Potter was among 16 staff made redundant in a major cost-cutting exercise by administrator Brendan Guilfoyle, who is attempting to keep the troubled Bulls afloat during his search for a buyer.
Australian Potter turned down an offer to continue his job as head coach in an unpaid capacity, but Guilfoyle says he has received several offers to coach the team on a voluntary basis ahead of Sunday's home game against London Broncos.
Potter claims the club have lined up Noble, who guided the Bulls to five consecutive Grand Finals under former chairman Chris Caisley before moving to Wigan in 2006.
Potter also reveals Noble offered assistant coach Francis Cummins his job back but the former Leeds winger declined.
"There are things going on that aren't what they appear," said Potter, who intends to return to Australia to find a job.
"It's very early in the piece for Brian Noble to come on board, given that they've just sacked all the staff.
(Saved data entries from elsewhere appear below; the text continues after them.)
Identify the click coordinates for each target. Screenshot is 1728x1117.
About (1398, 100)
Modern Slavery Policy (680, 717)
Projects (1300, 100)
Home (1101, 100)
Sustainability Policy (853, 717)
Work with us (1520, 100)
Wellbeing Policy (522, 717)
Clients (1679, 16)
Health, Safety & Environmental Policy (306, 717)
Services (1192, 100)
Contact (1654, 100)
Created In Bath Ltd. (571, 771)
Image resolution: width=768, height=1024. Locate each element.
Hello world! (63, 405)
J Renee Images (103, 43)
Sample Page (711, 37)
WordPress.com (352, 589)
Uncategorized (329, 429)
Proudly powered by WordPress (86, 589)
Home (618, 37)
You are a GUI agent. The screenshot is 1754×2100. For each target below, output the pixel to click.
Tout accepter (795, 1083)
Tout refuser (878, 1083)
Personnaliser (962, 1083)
It's pretty ordinary really.
"But Francis, to his credit, has held onto his honour and I take my hat off to him."
Noble, who was Great Britain coach from 2004-06, has been out of coaching since leaving Crusaders at the end of 2010, although he had a brief spell as a consultant to Halifax last year.
Guilfoyle refused to confirm rumours that Noble had been earmarked for a return.
Potter, meanwhile, says he felt as if he had been "stabbed in the front" by the club and the Bulls players last night issued a statement expressing their dissatisfaction through the Super League players' association, 1eague3.
"We are deeply sympathetic towards the staff and coaches who have paid the ultimate price in these terrible circumstances," they said.
"We are forever thankful for the help and guidance we have all received from each and every one of them and would like to wish nothing but the best for their future endeavours.
"The players have been kept in the dark about the current situation for some considerable period of time.
"We received precious little information from the club prior to administration and we were only told that the club had entered administration on the day it happened.
"Now that the club has entered administration, we have still been kept in the dark and starved of information. We do not know whether this weekend's game will go ahead.
"It is apparent that information was provided on a 'need-to-know' basis and it was considered that the players did not need to know.
"We simply do not know whether we will have a job next week, let alone whether we will play on Sunday."
The players will be pressing the administrator for answers at a meeting on Tuesday morning.